Le point fort du Féminisme pour les nul·le·s est de remettre en cause ces choses si évidentes qu'on ne les questionne même plus. Prenez donc cette expression - si banale - d'école "maternelle" par exemple. Pourquoi diable associer à ce sacro-saint lieu scolaire le statut de la mère, et rien que de la mère ? Ce réflexe plutôt dépassé rappelle les bonnes vieilles traditions patriarcales. D'aucuns parleraient même de "pépite sexiste". Et les autrices de développer : "Si le choix des couleurs et des jouets peut contribuer à enfermer garçons et filles dans des cases, la dénomination choisie pour définir certains lieux qui nous sont familiers n'est pas anodine non plus".
Et ce n'est pas la première fois que s'exprime ce désir de sortir des "cases". En 2013, rappelle l'encyclopédie, l'ancienne députée Sandrine Mazetier proposait au gouvernement d'alors de renommer "école maternelle" en "petite école" ou "première école". Des termes neutres. Qui n'associent pas la femme au rôle de la mère. Ou, comme le dit la politicienne, à "la charge affective maternante". Vous vous en doutez, l'idée - hélas - n'a pas été retenue. N'empêche, elle démontre ô combien le féminisme est également une histoire de langage. Des mots qui exigent d'être bouleversés.

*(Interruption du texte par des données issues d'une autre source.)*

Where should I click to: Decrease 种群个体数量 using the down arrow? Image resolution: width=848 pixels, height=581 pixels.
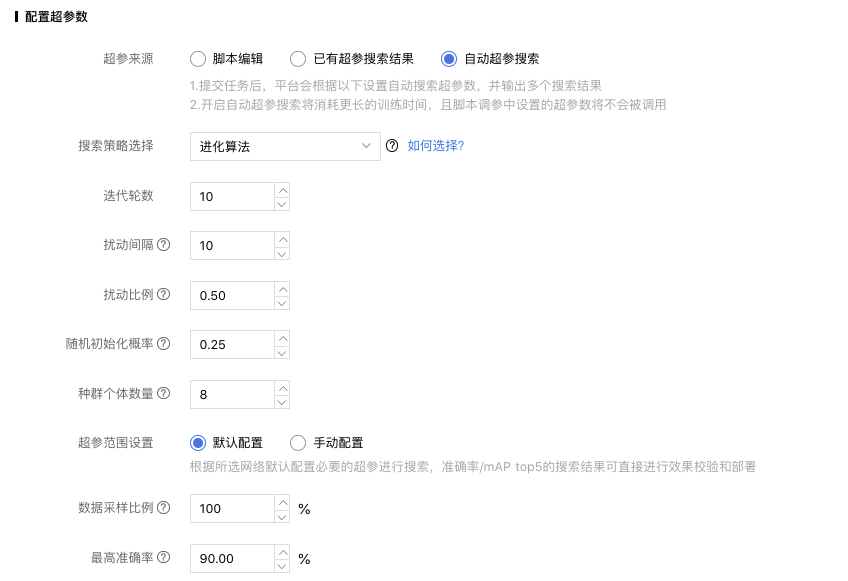click(x=282, y=402)
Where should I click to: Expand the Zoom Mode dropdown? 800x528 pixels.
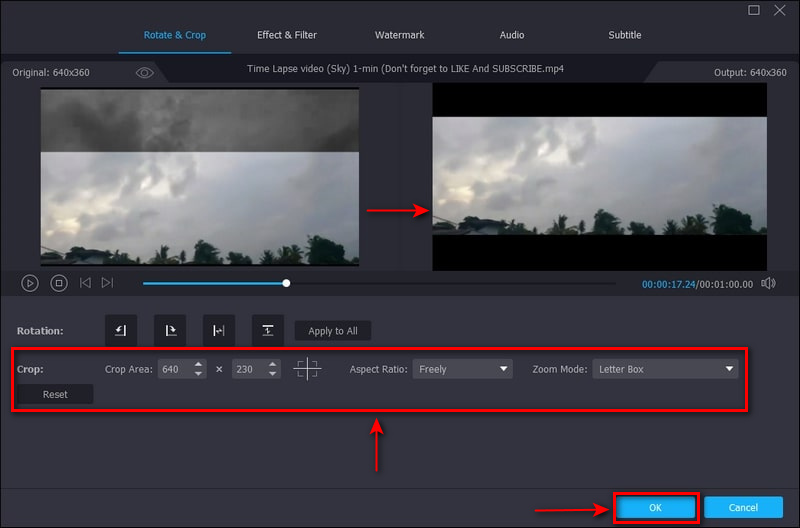pos(665,369)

Le Féminisme pour les nul·le·s s'adressent à toutes. Et à tous, bien sûr. A ce titre, on se penchera avec grand intérêt sur les recos qui sont adressées aux "alliés" en quête d'égalité. Etre un homme féministe, ce n'est pas Mission : Impossible. D'ailleurs, en France, 46 % des hommes se disent féministes. Mais que faut-il leur conseiller ? D'écouter les femmes, d'abord. De se remettre en question ensuite. De faire son "auto-diagnostic" - quitte à égratigner son orgueil. De prendre sa juste part au sein à la maison - et pas juste pour ce qui est des tâches ménagères. De se désolidariser des sexistes (de leurs blagues vaseuses comme de leur attitude). Entre autres !
L'implication des mecs n'a rien d'anecdotique. Pourquoi ? Car "l'atteinte de l'égalité entre les femmes et les hommes ne pourra se faire sans les hommes : les garçons et les hommes font en effet partie du problème... et de la solution", décochent les autrices. Un raisonnement tout à fait élémentaire s'il en est. Alors messieurs, retroussez vos manches. Achetez ce guide aussi étoffé qu'éclectique - où se croisent au détour des pensées la parole historique d'Olympe de Gouges et celle de la chanteuse Angèle. Et surtout, souvenez-vous : "Il n'y a pas de gène machiste héréditaire !".
Le féminisme pour les nul·le·s, sous la direction de Danielle Bousquet.
Par Margaux Collet, Claire Guiraud, Mine Gunbay et Romain Sabathier.
FIRST Editions - "Pour les Nuls". 456 p.